Proof by intimidation (or argumentum verbosum) is a jocular phrase used mainly in mathematics to refer to a specific form of hand-waving, whereby one attempts to advance an argument by marking it as obvious or trivial, or by giving an argument loaded with jargon and obscure results. It attempts to intimidate the audience into simply accepting the result without evidence, by appealing to their ignorance and lack of understanding.

The phrase is often used when the author is an authority in their field, presenting their proof to people who respect a priori the author's insistence of the validity of the proof, while in other cases, the author might simply claim that their statement is true because it is trivial or because they say so. Usage of this phrase is for the most part in good humour, though it can also appear in serious criticism.

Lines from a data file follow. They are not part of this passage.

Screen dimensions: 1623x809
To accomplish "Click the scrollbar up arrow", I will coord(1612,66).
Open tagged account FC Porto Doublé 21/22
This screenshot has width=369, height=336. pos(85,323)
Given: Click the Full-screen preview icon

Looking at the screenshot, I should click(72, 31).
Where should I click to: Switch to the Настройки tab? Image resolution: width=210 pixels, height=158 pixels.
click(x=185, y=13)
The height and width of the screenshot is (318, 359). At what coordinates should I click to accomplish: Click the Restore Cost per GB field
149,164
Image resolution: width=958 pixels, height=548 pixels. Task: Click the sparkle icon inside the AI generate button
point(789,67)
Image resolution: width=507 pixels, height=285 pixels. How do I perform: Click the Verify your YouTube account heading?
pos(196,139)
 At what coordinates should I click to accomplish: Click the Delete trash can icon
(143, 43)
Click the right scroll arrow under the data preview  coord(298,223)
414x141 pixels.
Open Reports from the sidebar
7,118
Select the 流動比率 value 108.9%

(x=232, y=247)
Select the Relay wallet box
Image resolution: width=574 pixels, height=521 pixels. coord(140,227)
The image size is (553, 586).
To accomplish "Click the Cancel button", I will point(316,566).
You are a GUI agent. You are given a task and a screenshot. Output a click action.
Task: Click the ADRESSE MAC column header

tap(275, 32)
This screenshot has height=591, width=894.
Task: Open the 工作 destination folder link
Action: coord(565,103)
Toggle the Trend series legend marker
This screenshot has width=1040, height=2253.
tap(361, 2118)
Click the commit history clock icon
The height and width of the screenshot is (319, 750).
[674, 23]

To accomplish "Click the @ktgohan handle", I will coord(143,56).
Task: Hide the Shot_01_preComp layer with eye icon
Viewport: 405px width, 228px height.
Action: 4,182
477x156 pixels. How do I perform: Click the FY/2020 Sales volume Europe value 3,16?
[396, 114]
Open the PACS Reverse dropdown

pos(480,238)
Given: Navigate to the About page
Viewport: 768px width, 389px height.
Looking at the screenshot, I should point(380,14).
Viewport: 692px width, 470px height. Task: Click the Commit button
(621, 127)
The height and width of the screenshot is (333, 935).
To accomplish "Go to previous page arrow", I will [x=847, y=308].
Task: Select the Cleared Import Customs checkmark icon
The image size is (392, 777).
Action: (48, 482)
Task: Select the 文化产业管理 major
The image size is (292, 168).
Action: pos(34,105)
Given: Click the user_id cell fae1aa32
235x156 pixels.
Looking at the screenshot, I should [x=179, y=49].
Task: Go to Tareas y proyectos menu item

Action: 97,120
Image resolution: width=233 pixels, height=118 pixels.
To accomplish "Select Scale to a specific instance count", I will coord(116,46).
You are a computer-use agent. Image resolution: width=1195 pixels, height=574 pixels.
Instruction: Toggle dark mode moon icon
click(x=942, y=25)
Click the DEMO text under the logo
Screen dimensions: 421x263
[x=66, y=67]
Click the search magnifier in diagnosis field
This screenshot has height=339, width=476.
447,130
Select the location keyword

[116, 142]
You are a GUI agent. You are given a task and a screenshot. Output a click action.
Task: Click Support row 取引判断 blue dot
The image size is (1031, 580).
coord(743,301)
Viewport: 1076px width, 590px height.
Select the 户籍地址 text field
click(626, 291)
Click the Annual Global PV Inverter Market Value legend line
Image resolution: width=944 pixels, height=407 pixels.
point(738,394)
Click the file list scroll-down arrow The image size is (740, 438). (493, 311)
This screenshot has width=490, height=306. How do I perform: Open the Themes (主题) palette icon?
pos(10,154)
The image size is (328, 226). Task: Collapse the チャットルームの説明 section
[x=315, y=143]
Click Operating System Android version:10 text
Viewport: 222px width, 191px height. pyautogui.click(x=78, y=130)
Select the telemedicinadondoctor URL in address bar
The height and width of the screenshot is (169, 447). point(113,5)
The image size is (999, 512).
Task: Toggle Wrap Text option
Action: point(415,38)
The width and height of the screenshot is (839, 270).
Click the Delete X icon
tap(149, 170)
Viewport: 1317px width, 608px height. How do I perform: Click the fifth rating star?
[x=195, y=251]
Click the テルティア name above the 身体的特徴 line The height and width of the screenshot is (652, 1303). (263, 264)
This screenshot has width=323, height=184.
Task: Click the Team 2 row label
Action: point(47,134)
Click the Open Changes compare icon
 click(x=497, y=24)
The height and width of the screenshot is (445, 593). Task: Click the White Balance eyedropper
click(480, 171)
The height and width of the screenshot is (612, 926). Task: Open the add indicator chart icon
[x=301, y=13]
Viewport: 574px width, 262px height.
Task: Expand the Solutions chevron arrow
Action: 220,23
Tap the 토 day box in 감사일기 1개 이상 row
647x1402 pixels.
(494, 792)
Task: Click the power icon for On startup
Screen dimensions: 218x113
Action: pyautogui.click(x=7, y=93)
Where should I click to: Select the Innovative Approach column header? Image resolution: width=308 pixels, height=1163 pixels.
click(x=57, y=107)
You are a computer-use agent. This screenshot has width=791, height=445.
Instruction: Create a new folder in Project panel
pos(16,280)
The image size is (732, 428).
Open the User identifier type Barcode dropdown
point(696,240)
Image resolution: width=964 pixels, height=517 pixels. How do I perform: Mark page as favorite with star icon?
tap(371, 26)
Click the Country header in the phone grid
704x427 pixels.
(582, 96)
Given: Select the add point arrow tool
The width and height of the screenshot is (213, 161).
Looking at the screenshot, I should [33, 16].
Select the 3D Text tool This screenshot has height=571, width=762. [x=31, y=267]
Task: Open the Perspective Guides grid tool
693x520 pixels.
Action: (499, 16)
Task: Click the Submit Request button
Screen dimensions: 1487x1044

A proof by intimidation is often associated with phrases such as:

 "Clearly..."
 "It is self-evident that..."
 "It can be easily shown that..."
 "... does not warrant a proof."
 "The proof is left as an exercise for the reader."

Outside mathematics, "proof by intimidation" is also cited by critics of junk science, to describe cases in which scientific evidence is thrown aside in favour of dubious arguments—such as those presented to the public by articulate advocates who pose as experts in their field.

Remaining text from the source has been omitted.